Layer 3 persists everything reliably. It exposes a typed API to layers 1 and 2, knows nothing about cognition or extraction. Its job: store, retrieve, and never lose data.

The constraint: pure Rust, embedded, ACID, single binary. No server, no FFI, no garbage collector.

The components: redb for metadata + indexes, mmap’d flat files for HDC signatures, append-only logs for audit and self-model history.

The directory layout (v2.1)

An agidb database is a directory:

memory.agidb/
├── meta.redb              redb database — 16 tables (see below)
├── signatures.dat         mmap'd flat file — 1024-byte HV slots
├── manifest.toml          format version, hyperparams, schema version, encoder configs
├── audit.log              append-only signed audit log (optional, v0.3+)
└── encoders/              v2.1: ONNX weights, projection matrices
    ├── vjepa2-gigantic-256.onnx
    ├── wav2vec-bert-2.0.onnx
    ├── llama-3.2-3b.onnx
    ├── gliner-small-v2.5.onnx
    └── projections.bin    seeded random projection matrices (per modality)

For v2.0 deployments (text-only), the encoders/ directory contains only GLiNER. For v2.1, it adds the three multimodal encoders.

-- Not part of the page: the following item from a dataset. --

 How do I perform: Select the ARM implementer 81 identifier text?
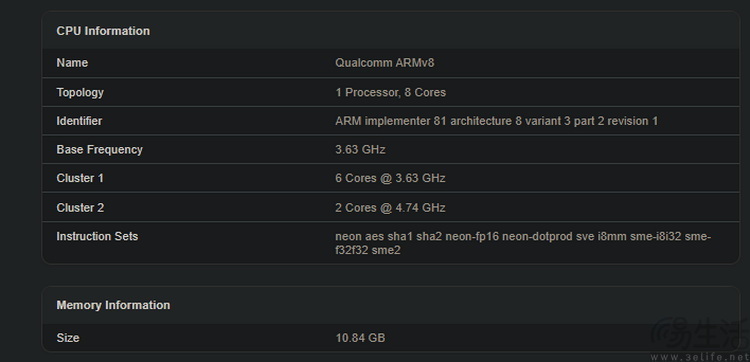(x=496, y=121)
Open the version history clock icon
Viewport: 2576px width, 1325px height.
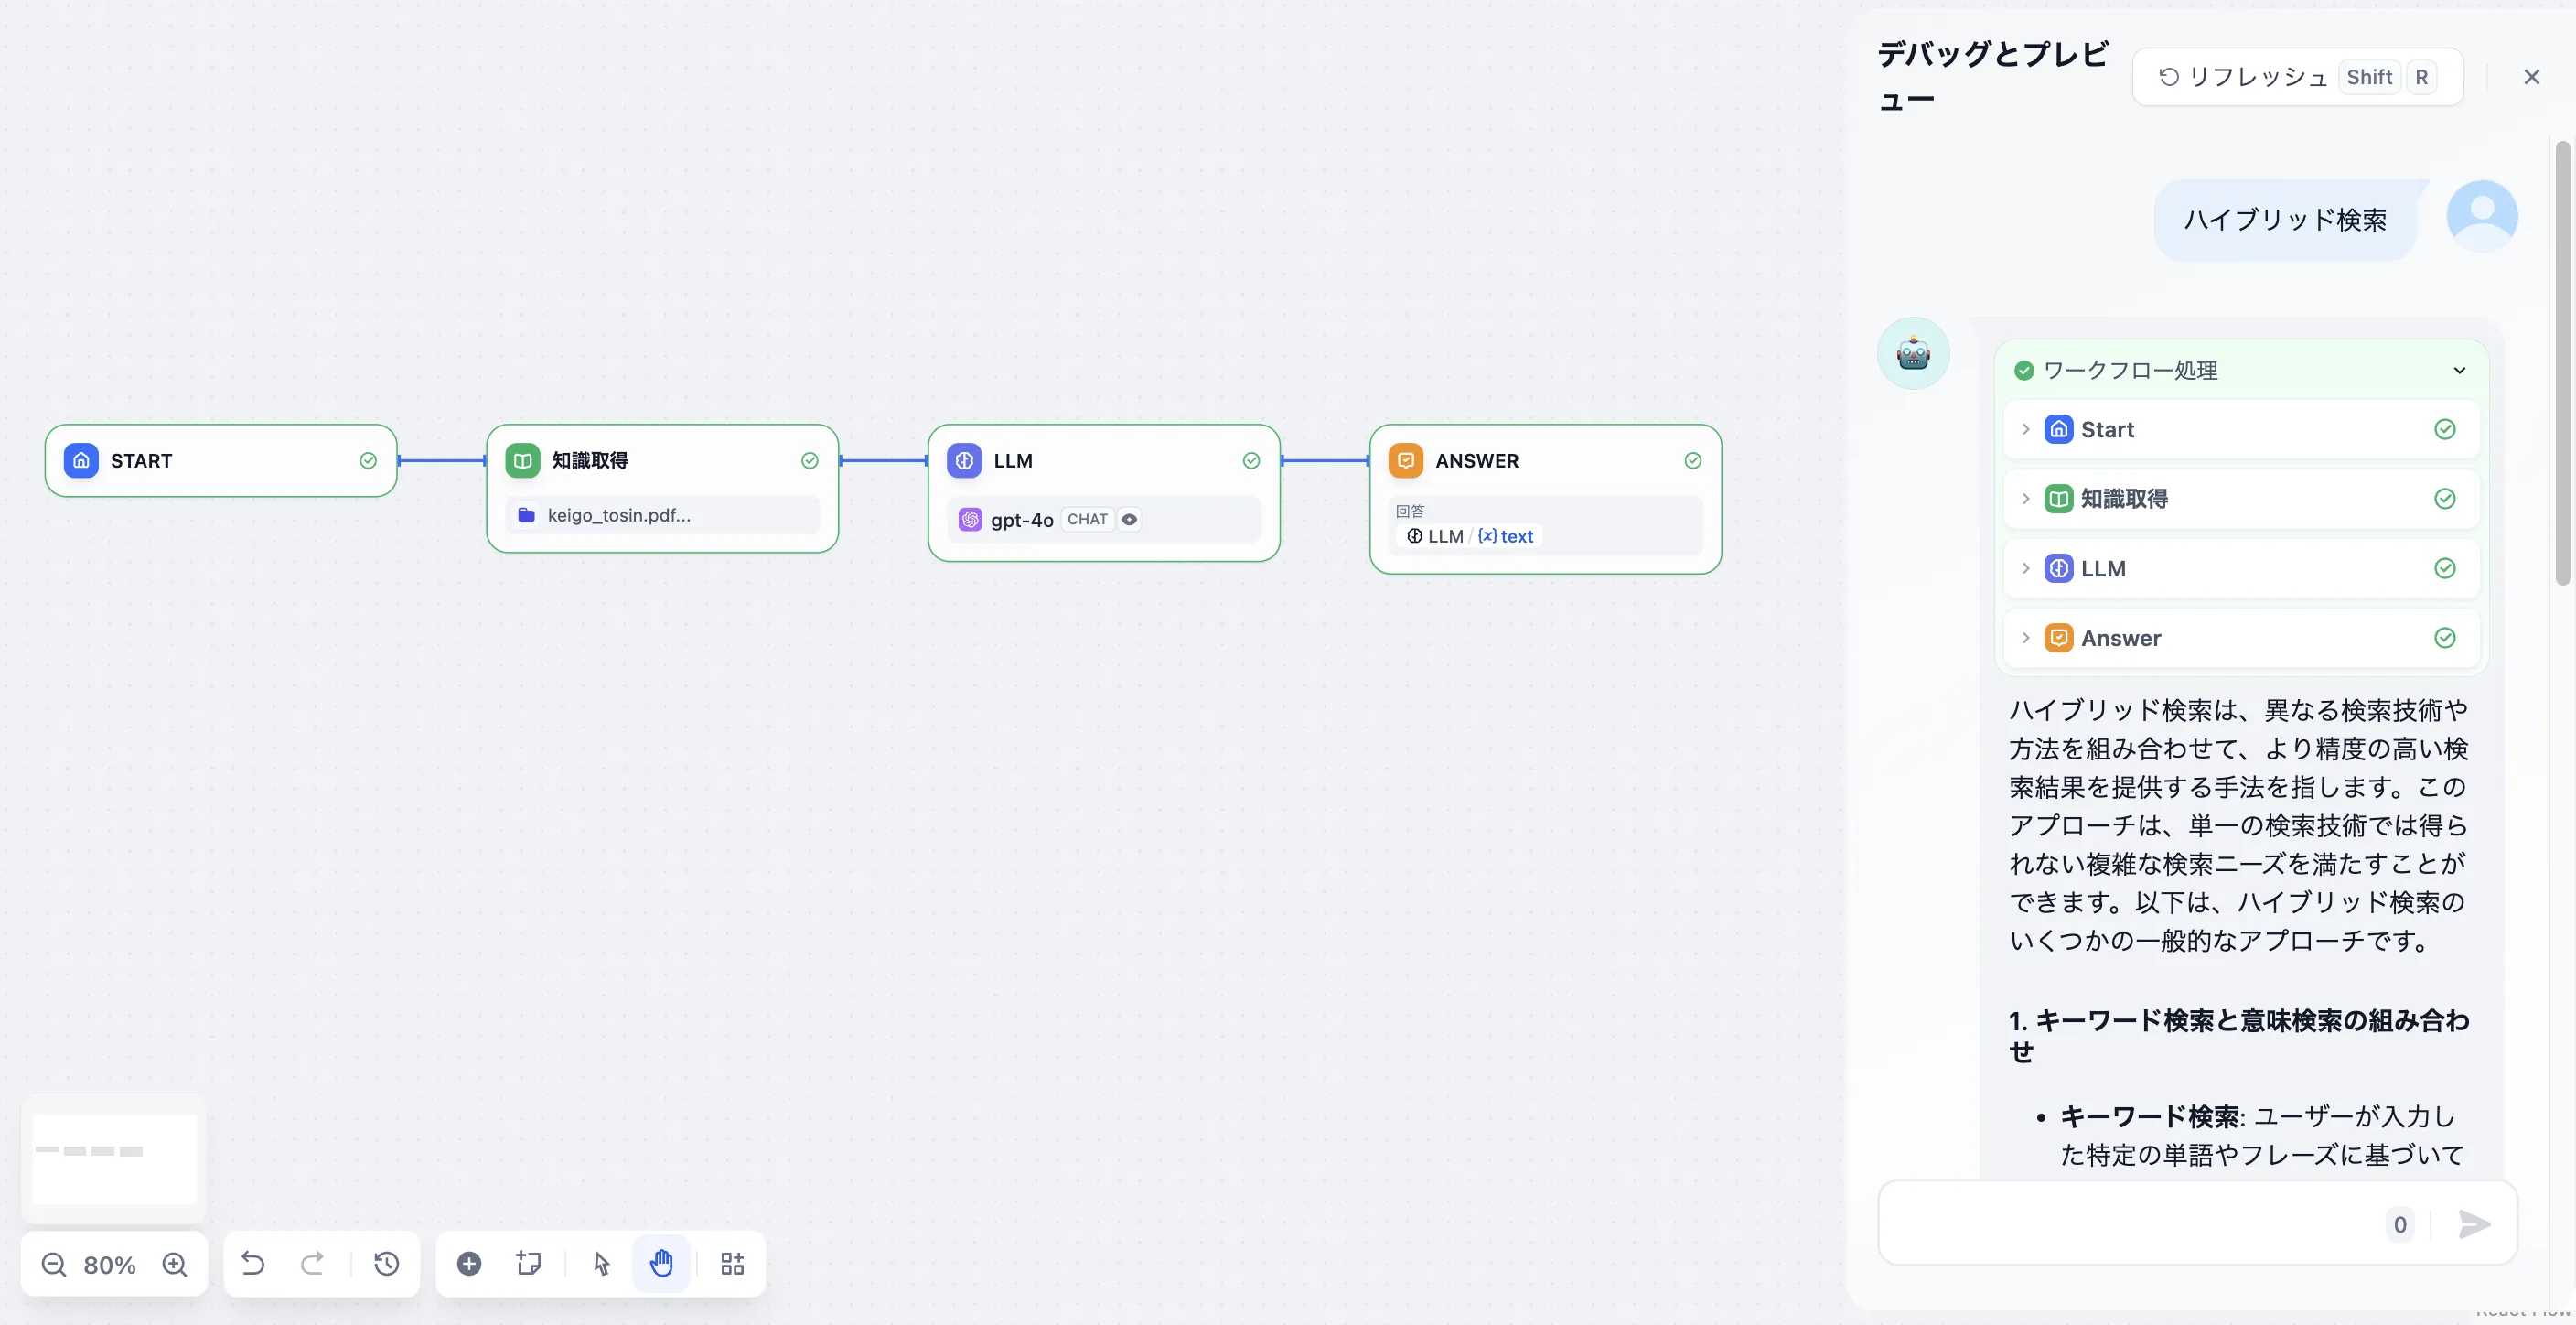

Encoder weights downloaded on first use, not bundled in the binary. Manifest pins HuggingFace SHA hashes for reproducibility.

The redb schema (16 tables in v2.1)

Tables inherited from sochdb v1 (8 tables)

1. `episodes` — primary episode storage

table_name: "episodes"
key:        EpisodeId (u64)
value:      EpisodeRow {
              text: String,
              triples: Vec<Triple>,
              signature_offset: u64,         // offset into signatures.dat
              gist_signature_offset: u64,    // offset into signatures.dat
              provenance: Provenance,
              confidence: f32,
              t_valid_start: DateTime<Utc>,
              t_valid_end: Option<DateTime<Utc>>,
              t_tx_start: DateTime<Utc>,
              t_tx_end: Option<DateTime<Utc>>,
              superseded_by: Option<EpisodeId>,
              tombstoned_at: Option<DateTime<Utc>>,
              session_id: Option<SessionId>,
              // v2.1 additions:
              modalities: Vec<Modality>,      // [Text], or [Video, Audio, Text], etc.
              modality_signature_offsets: Option<ModalitySignatureOffsets>,
            }

2. `concepts` — canonical entity storage

table_name: "concepts"
key:        ConceptId (u64)
value:      Concept {
              canonical_name: String,
              aliases: Vec<String>,
              concept_type: ConceptType,
              signature_offset: u64,
              created_at: DateTime<Utc>,
              withdrawn_at: Option<DateTime<Utc>>,
            }

3. `concept_by_name` — name → ConceptId lookup

table_name: "concept_by_name"
key:        String (canonical_name or alias)
value:      ConceptId

4. `concept_episodes` — multimap concept → episodes

table_name: "concept_episodes"
key:        ConceptId
value:      Vec<EpisodeId>  // multi-valued

5. `inverted_index` — bit → episodes containing that bit set

table_name: "inverted_index"
key:        u16 (bit index 0..8192)
value:      RoaringBitmap<EpisodeId>

Used by tier B retrieval to intersect candidate episodes by bit-set membership before POPCOUNT scoring.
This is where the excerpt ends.